-- AVAILABLE RECORDS follows --

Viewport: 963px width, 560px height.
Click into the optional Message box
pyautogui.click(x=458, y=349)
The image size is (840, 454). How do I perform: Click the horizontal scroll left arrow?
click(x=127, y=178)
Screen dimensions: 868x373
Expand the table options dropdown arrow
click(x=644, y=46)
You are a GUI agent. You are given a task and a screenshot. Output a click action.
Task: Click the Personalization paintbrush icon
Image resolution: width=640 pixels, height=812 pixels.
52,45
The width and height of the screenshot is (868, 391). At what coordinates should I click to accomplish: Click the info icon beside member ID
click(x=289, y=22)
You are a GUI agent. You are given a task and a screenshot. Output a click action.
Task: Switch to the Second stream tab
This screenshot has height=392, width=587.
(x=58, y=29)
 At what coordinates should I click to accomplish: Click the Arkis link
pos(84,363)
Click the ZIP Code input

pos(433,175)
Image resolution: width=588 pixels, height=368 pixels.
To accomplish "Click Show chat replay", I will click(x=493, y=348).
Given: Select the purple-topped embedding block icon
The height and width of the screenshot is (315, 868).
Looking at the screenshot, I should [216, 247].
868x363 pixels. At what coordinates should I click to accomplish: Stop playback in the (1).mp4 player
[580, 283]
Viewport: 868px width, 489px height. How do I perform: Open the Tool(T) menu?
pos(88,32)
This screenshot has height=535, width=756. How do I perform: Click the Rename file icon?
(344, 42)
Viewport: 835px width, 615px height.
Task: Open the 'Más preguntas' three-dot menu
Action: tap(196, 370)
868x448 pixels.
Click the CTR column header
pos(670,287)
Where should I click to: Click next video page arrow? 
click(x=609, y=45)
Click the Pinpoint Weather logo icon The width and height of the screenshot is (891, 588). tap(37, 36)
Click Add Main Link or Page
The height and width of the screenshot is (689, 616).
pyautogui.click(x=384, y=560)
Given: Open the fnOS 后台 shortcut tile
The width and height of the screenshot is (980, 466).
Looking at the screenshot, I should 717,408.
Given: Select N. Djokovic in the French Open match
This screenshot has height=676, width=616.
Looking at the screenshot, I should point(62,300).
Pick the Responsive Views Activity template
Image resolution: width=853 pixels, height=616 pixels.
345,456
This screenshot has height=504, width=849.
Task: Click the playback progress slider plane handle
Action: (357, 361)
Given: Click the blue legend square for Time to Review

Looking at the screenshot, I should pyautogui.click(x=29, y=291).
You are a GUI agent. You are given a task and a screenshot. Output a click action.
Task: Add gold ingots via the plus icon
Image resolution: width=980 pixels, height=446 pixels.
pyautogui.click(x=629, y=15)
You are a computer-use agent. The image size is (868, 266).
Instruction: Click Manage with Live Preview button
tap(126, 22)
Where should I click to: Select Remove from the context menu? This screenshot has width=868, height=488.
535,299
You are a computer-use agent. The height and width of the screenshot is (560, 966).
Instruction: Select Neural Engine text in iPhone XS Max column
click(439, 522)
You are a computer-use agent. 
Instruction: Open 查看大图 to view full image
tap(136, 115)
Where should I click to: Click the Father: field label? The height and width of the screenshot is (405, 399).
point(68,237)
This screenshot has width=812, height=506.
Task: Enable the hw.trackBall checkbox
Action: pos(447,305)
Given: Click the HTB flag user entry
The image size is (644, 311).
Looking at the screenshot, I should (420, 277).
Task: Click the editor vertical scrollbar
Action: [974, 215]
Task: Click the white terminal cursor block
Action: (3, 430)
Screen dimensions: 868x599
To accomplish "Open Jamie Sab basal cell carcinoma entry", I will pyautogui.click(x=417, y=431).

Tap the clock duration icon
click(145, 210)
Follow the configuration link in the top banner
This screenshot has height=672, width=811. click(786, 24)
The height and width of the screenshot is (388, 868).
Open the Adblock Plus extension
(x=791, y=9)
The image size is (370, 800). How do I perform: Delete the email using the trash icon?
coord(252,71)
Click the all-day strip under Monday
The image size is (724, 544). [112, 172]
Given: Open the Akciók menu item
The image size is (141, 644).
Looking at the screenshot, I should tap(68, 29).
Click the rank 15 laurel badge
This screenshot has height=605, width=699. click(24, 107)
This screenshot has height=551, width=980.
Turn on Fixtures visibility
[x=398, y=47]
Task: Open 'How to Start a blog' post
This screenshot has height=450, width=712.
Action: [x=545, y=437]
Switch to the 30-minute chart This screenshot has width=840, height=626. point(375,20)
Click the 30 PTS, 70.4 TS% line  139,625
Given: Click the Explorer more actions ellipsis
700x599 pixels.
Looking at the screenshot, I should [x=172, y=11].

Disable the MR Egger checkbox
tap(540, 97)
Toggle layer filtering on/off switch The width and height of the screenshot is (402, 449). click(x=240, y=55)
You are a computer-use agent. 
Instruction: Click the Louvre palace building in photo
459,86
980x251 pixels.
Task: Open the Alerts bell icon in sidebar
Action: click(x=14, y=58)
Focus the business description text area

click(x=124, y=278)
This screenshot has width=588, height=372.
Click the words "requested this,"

-- AVAILABLE RECORDS concluded --

### WHAT YOU ARE ASKED TO DO
The response should contain each record above, retyped exactly.

### WORKED SOLUTION
Viewport: 963px width, 560px height.
Click into the optional Message box
pyautogui.click(x=458, y=349)
The image size is (840, 454). How do I perform: Click the horizontal scroll left arrow?
click(x=127, y=178)
Screen dimensions: 868x373
Expand the table options dropdown arrow
click(x=644, y=46)
You are a GUI agent. You are given a task and a screenshot. Output a click action.
Task: Click the Personalization paintbrush icon
Image resolution: width=640 pixels, height=812 pixels.
52,45
The width and height of the screenshot is (868, 391). At what coordinates should I click to accomplish: Click the info icon beside member ID
click(x=289, y=22)
You are a GUI agent. You are given a task and a screenshot. Output a click action.
Task: Switch to the Second stream tab
This screenshot has height=392, width=587.
(x=58, y=29)
 At what coordinates should I click to accomplish: Click the Arkis link
pos(84,363)
Click the ZIP Code input

pos(433,175)
Image resolution: width=588 pixels, height=368 pixels.
To accomplish "Click Show chat replay", I will click(x=493, y=348).
Given: Select the purple-topped embedding block icon
The height and width of the screenshot is (315, 868).
Looking at the screenshot, I should [216, 247].
868x363 pixels. At what coordinates should I click to accomplish: Stop playback in the (1).mp4 player
[580, 283]
Viewport: 868px width, 489px height. How do I perform: Open the Tool(T) menu?
pos(88,32)
This screenshot has height=535, width=756. How do I perform: Click the Rename file icon?
(344, 42)
Viewport: 835px width, 615px height.
Task: Open the 'Más preguntas' three-dot menu
Action: tap(196, 370)
868x448 pixels.
Click the CTR column header
pos(670,287)
Where should I click to: Click next video page arrow? 
click(x=609, y=45)
Click the Pinpoint Weather logo icon The width and height of the screenshot is (891, 588). tap(37, 36)
Click Add Main Link or Page
The height and width of the screenshot is (689, 616).
pyautogui.click(x=384, y=560)
Given: Open the fnOS 后台 shortcut tile
The width and height of the screenshot is (980, 466).
Looking at the screenshot, I should 717,408.
Given: Select N. Djokovic in the French Open match
This screenshot has height=676, width=616.
Looking at the screenshot, I should point(62,300).
Pick the Responsive Views Activity template
Image resolution: width=853 pixels, height=616 pixels.
345,456
This screenshot has height=504, width=849.
Task: Click the playback progress slider plane handle
Action: (357, 361)
Given: Click the blue legend square for Time to Review

Looking at the screenshot, I should pyautogui.click(x=29, y=291).
You are a GUI agent. You are given a task and a screenshot. Output a click action.
Task: Add gold ingots via the plus icon
Image resolution: width=980 pixels, height=446 pixels.
pyautogui.click(x=629, y=15)
You are a computer-use agent. The image size is (868, 266).
Instruction: Click Manage with Live Preview button
tap(126, 22)
Where should I click to: Select Remove from the context menu? This screenshot has width=868, height=488.
535,299
You are a computer-use agent. The height and width of the screenshot is (560, 966).
Instruction: Select Neural Engine text in iPhone XS Max column
click(439, 522)
You are a computer-use agent. 
Instruction: Open 查看大图 to view full image
tap(136, 115)
Where should I click to: Click the Father: field label? The height and width of the screenshot is (405, 399).
point(68,237)
This screenshot has width=812, height=506.
Task: Enable the hw.trackBall checkbox
Action: pos(447,305)
Given: Click the HTB flag user entry
The image size is (644, 311).
Looking at the screenshot, I should (420, 277).
Task: Click the editor vertical scrollbar
Action: [974, 215]
Task: Click the white terminal cursor block
Action: (3, 430)
Screen dimensions: 868x599
To accomplish "Open Jamie Sab basal cell carcinoma entry", I will pyautogui.click(x=417, y=431).

Tap the clock duration icon
click(145, 210)
Follow the configuration link in the top banner
This screenshot has height=672, width=811. click(786, 24)
The height and width of the screenshot is (388, 868).
Open the Adblock Plus extension
(x=791, y=9)
The image size is (370, 800). How do I perform: Delete the email using the trash icon?
coord(252,71)
Click the all-day strip under Monday
The image size is (724, 544). [112, 172]
Given: Open the Akciók menu item
The image size is (141, 644).
Looking at the screenshot, I should tap(68, 29).
Click the rank 15 laurel badge
This screenshot has height=605, width=699. click(24, 107)
This screenshot has height=551, width=980.
Turn on Fixtures visibility
[x=398, y=47]
Task: Open 'How to Start a blog' post
This screenshot has height=450, width=712.
Action: [x=545, y=437]
Switch to the 30-minute chart This screenshot has width=840, height=626. point(375,20)
Click the 30 PTS, 70.4 TS% line  139,625
Given: Click the Explorer more actions ellipsis
700x599 pixels.
Looking at the screenshot, I should [x=172, y=11].

Disable the MR Egger checkbox
tap(540, 97)
Toggle layer filtering on/off switch The width and height of the screenshot is (402, 449). click(x=240, y=55)
You are a computer-use agent. 
Instruction: Click the Louvre palace building in photo
459,86
980x251 pixels.
Task: Open the Alerts bell icon in sidebar
Action: click(x=14, y=58)
Focus the business description text area

click(x=124, y=278)
This screenshot has width=588, height=372.
Click the words "requested this,"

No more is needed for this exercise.